PAINT YOUR OWN GRASS
RECENTLY, I have been thinking about the pitches used to play football around the world; the lusciousness of its green, its ever perfectly mowed state neatly arranged in squares. Over time, I have become very curious to know how much of its grass is natural or synthetic.
Now if the grass is synthetic, why does it still have to be green? If it’s blue, grey or purple, it wouldn’t affect how the ball bounces off right since it’s the texture that matters.
The only thing is that we might need to adjust our eyes and get used to this new colour. I ponder and wonder… Growing up in Nigeria, you are subtly told the career path that is expected of you: Doctor, lawyer, accountant, engineer and all other professions that fall in between.
Daresay you wanted to be a musician, dancer, actor, footballer, model and they would have taken you to the river to pray out the spirit of uselessness. Thankfully, the tides are changing and those once upon a time frowned upon gigs are now the coveted jobs of the future.
The creative economy in Nigeria is rapidly expanding where on the average, for making an audience laugh out loud for the night; the remuneration is almost as high as the annual salary for an entry level banker.
What happened? Instead of the grass being only greener on the other side, it became yellower, bluer, redder or any other colour of your choice available on the palette. Over the past three months I have been working with a lot of young people in the entrepreneurial space, which is directly aligned, to my passion, life goals and ambitions.
One thing you must know about young Nigerians, like most young people around the world, they want an opportunity, not a freebie.

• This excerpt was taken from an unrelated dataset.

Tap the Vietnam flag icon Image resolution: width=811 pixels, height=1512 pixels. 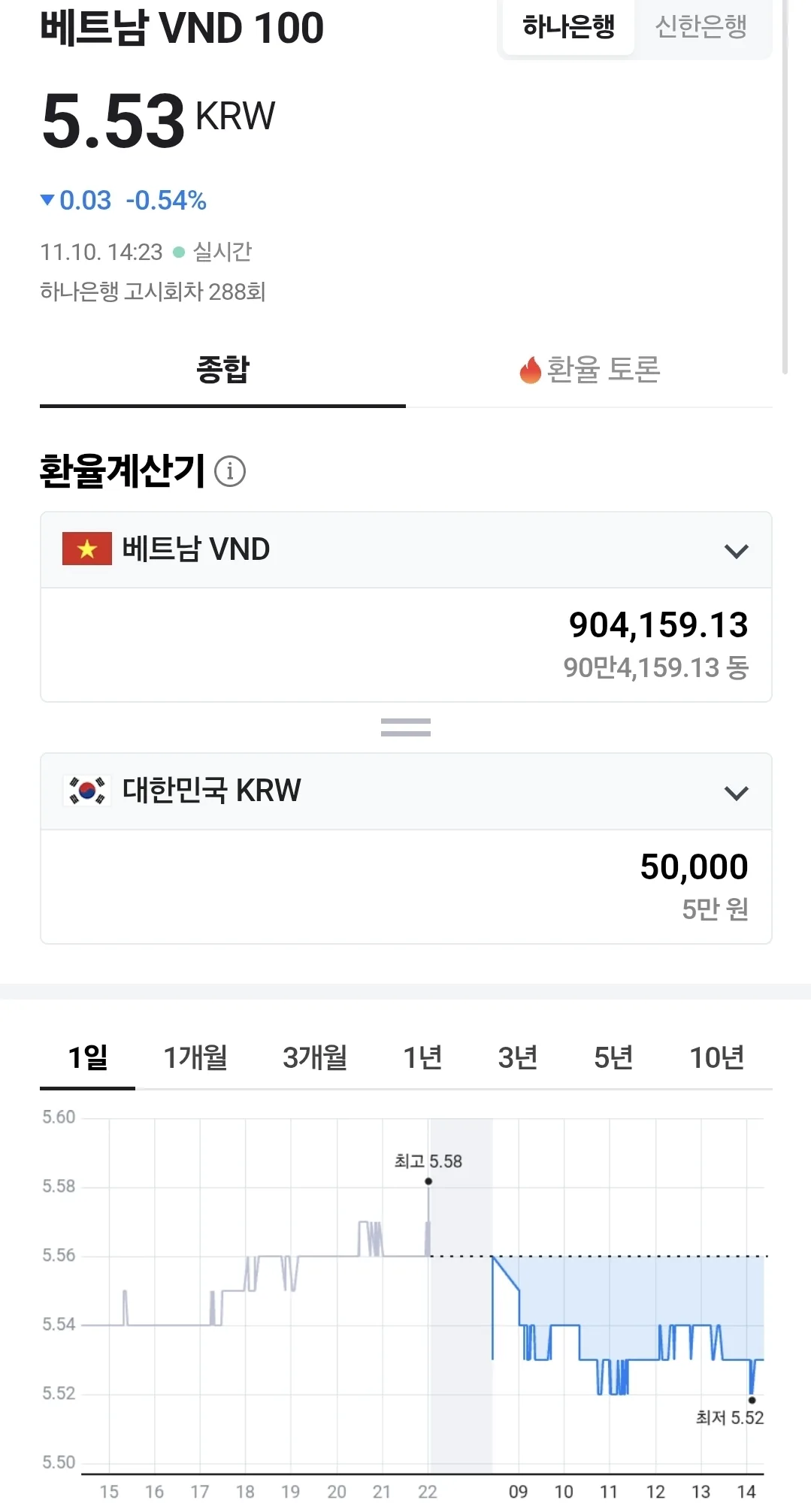pos(87,549)
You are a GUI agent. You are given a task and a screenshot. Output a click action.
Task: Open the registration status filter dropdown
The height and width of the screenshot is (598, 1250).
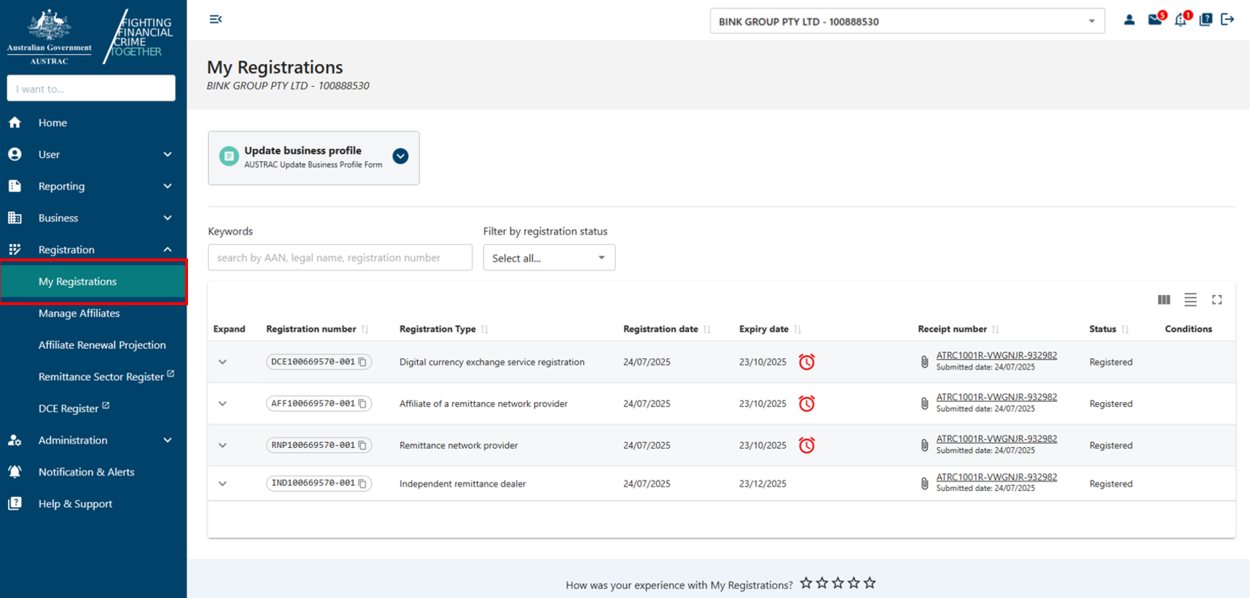[x=548, y=257]
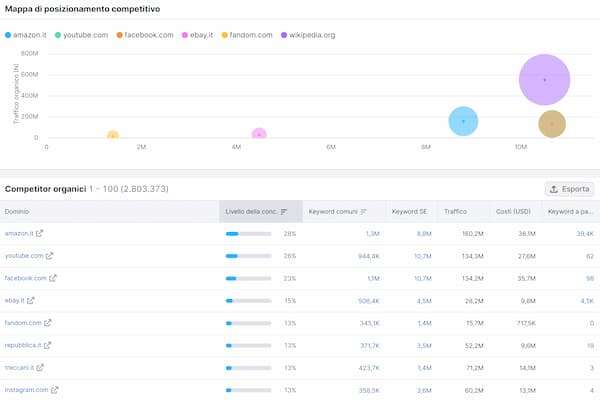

They feel good about themselves when they are able to earn an honest wage or have access to finance that will enable them develop an idea or grow their small business.
Most of them are the black sheep of the family, the square pegs in the round hole, the ones that society couldn’t keep in a box and place a label on them. Intelligent, energetic, full of ideas and frustrated by the education system with its empty promises and have instead chosen to create a road for themselves where there was none. Our educational system in Nigeria is set up to make its graduates perpetual job seekers and never job creators.

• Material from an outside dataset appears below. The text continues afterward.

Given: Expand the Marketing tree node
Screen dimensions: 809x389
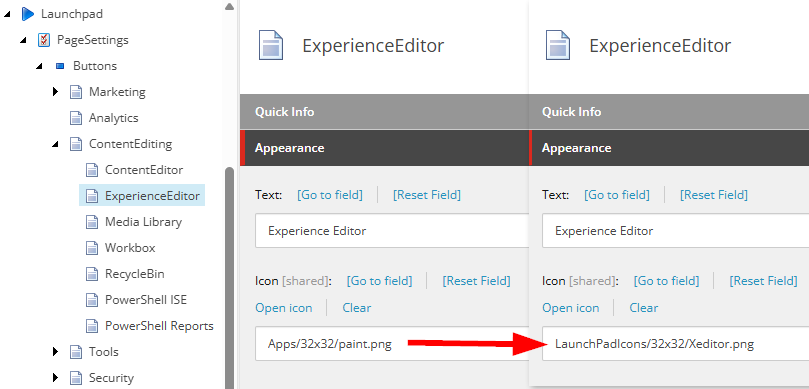Looking at the screenshot, I should pyautogui.click(x=55, y=92).
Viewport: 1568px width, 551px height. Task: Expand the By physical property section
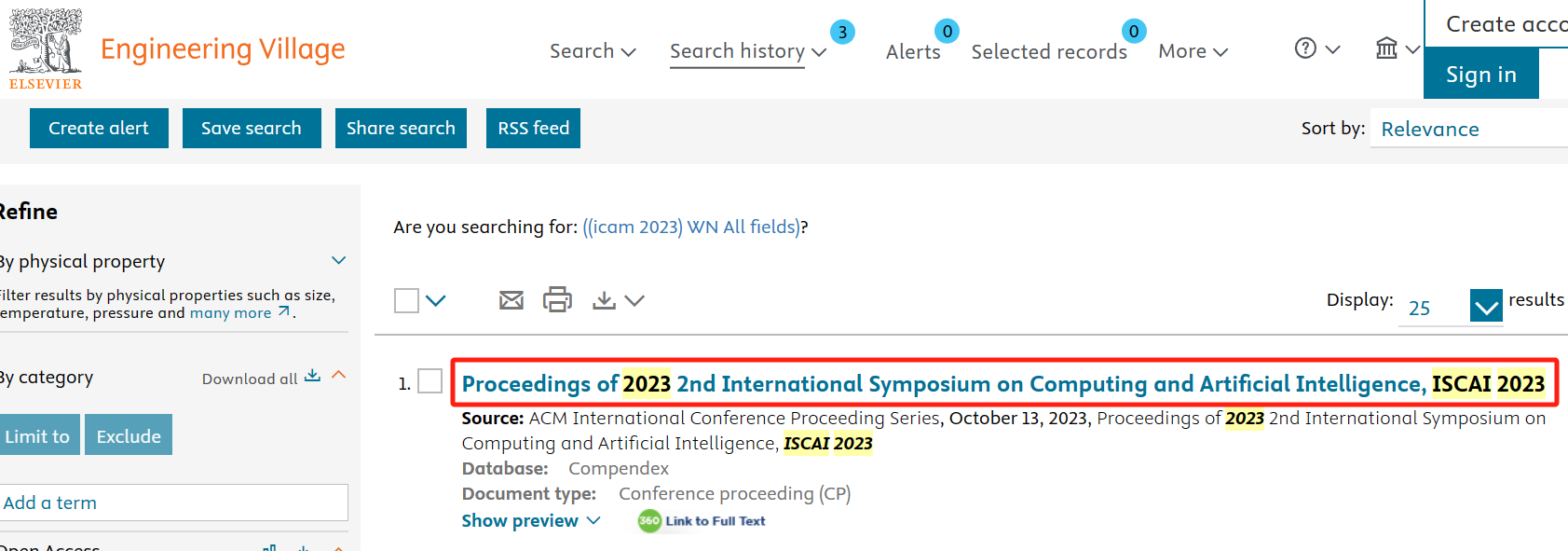(x=339, y=260)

The robotic way we have been taught to succeed is to go to school, memorise to pass exams, get into university, and cram some more, graduate with good grades that will hopefully get you a good job. There is no emphasis on creative thinking like asking if synthetic grass can only be green. You will be deemed a troublemaker and reprimanded for interrupting the teacher’s class.
Skills and talent development is when you are able to regurgitate the textbook answer back to the teacher regardless of your level of understanding of the subject matter.

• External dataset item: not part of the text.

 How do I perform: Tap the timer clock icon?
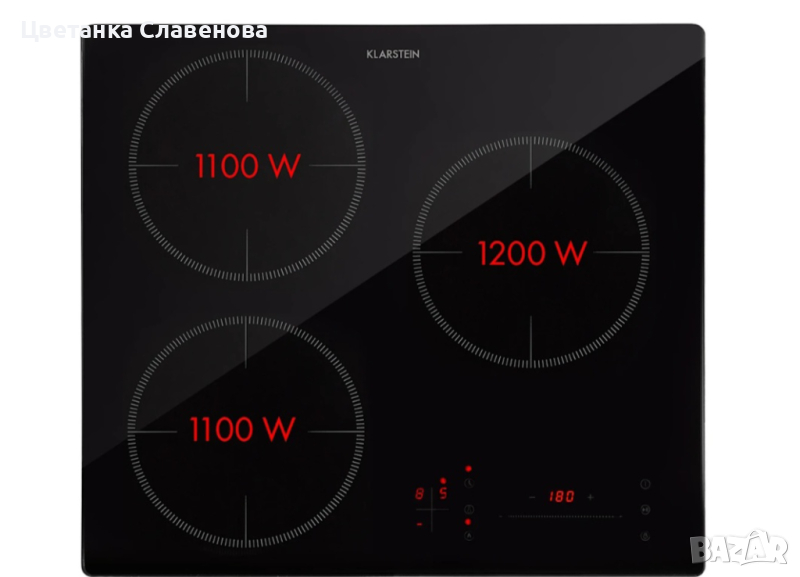coord(468,484)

Analysing gaps in a market and taking advantage of the opportunity, let’s not even get started on that because it was never taught.
The government is finally realising that getting a “good job” narrative is backfiring because the jobs are simply not enough to go round.
There are now talks of introducing entrepreneurship as a course into the secondary school curriculum. If this actually happens, this will be a laudable step forward in the right direction.
However, it mustn’t stop there since Nigerian education is more theoretical than practical. These schools should also start taking advantage of their alumni network and cajole them to becoming mentors to students showing interest in their area of expertise.
The students must also be more proactive in figuring out what it is they really want to do and not wait for their teachers and parents to feed it to them.
The Internet has made access to information and knowledge readily available than ever before and they should use it to research their areas of interest. Contemporary education is important in terms of the knowledge that helps you polish your cognitive skills and the networks you gain but it no longer guarantees a cushy job with benefits.
Developing a skill set that will add value and which people are willing to pay for is of utmost importance in today’s knowledge economy. Only 20 years ago, the entertainment industry in Nigeria was non-existent. The pioneers and players are the brash, brave and bodacious ones.
The ones that weren’t scared to follow their dreams; saw a gap in the market, plugged into the opportunity and created a multi-billion naira industry.
The ones that decided to paint their own grass, refused to allow society make decisions on their behalf and succeed while making their own rules. Just imagine what we would have lost if Don Jazzy ended up as a banker. Now imagine all other unheard talents stuck in their daily routine of unfulfilling and dead-end jobs.